- [Task to complete]: Return the data that follows exactly, with each line intact.

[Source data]
┌──
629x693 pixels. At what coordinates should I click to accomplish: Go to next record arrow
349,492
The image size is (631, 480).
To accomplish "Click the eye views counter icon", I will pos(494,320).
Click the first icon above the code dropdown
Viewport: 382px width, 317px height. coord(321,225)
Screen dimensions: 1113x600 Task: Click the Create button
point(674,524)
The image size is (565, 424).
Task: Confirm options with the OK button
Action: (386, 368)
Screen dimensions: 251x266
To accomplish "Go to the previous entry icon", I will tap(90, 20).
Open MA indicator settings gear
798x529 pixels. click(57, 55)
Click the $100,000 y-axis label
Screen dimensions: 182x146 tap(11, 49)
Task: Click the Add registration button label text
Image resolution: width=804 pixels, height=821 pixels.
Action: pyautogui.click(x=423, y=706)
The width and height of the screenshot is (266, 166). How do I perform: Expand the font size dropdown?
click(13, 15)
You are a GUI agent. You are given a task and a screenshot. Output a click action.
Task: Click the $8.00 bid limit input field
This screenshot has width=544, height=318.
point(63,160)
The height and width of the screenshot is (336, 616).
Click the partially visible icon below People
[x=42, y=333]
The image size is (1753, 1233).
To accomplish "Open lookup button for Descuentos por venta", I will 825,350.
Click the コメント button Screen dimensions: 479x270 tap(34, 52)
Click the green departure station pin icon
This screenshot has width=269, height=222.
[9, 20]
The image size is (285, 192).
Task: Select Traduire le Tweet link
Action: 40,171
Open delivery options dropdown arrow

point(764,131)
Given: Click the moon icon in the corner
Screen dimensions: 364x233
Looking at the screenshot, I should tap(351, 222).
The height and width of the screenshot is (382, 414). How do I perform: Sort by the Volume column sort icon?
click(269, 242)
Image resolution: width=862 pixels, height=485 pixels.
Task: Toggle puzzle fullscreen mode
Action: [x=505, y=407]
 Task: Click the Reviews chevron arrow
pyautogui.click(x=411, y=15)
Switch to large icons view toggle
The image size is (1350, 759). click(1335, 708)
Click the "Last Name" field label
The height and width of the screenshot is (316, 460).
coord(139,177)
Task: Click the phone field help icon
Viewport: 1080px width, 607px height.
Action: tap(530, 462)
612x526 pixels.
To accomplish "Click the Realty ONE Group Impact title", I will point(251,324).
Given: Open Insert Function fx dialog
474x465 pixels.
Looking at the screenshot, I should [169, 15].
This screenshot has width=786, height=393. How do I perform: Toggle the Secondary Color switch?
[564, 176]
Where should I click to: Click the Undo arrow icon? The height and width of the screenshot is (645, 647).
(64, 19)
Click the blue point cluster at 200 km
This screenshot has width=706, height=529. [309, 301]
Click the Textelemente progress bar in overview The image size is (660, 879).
└──
- [Output of the exercise]:
629x693 pixels. At what coordinates should I click to accomplish: Go to next record arrow
349,492
The image size is (631, 480).
To accomplish "Click the eye views counter icon", I will pos(494,320).
Click the first icon above the code dropdown
Viewport: 382px width, 317px height. coord(321,225)
Screen dimensions: 1113x600 Task: Click the Create button
point(674,524)
The image size is (565, 424).
Task: Confirm options with the OK button
Action: (386, 368)
Screen dimensions: 251x266
To accomplish "Go to the previous entry icon", I will tap(90, 20).
Open MA indicator settings gear
798x529 pixels. click(57, 55)
Click the $100,000 y-axis label
Screen dimensions: 182x146 tap(11, 49)
Task: Click the Add registration button label text
Image resolution: width=804 pixels, height=821 pixels.
Action: pyautogui.click(x=423, y=706)
The width and height of the screenshot is (266, 166). How do I perform: Expand the font size dropdown?
click(13, 15)
You are a GUI agent. You are given a task and a screenshot. Output a click action.
Task: Click the $8.00 bid limit input field
This screenshot has width=544, height=318.
point(63,160)
The height and width of the screenshot is (336, 616).
Click the partially visible icon below People
[x=42, y=333]
The image size is (1753, 1233).
To accomplish "Open lookup button for Descuentos por venta", I will 825,350.
Click the コメント button Screen dimensions: 479x270 tap(34, 52)
Click the green departure station pin icon
This screenshot has width=269, height=222.
[9, 20]
The image size is (285, 192).
Task: Select Traduire le Tweet link
Action: 40,171
Open delivery options dropdown arrow

point(764,131)
Given: Click the moon icon in the corner
Screen dimensions: 364x233
Looking at the screenshot, I should tap(351, 222).
The height and width of the screenshot is (382, 414). How do I perform: Sort by the Volume column sort icon?
click(269, 242)
Image resolution: width=862 pixels, height=485 pixels.
Task: Toggle puzzle fullscreen mode
Action: [x=505, y=407]
 Task: Click the Reviews chevron arrow
pyautogui.click(x=411, y=15)
Switch to large icons view toggle
The image size is (1350, 759). click(1335, 708)
Click the "Last Name" field label
The height and width of the screenshot is (316, 460).
coord(139,177)
Task: Click the phone field help icon
Viewport: 1080px width, 607px height.
Action: tap(530, 462)
612x526 pixels.
To accomplish "Click the Realty ONE Group Impact title", I will point(251,324).
Given: Open Insert Function fx dialog
474x465 pixels.
Looking at the screenshot, I should [169, 15].
This screenshot has width=786, height=393. How do I perform: Toggle the Secondary Color switch?
[564, 176]
Where should I click to: Click the Undo arrow icon? The height and width of the screenshot is (645, 647).
(64, 19)
Click the blue point cluster at 200 km
This screenshot has width=706, height=529. [309, 301]
Click the Textelemente progress bar in overview The image size is (660, 879).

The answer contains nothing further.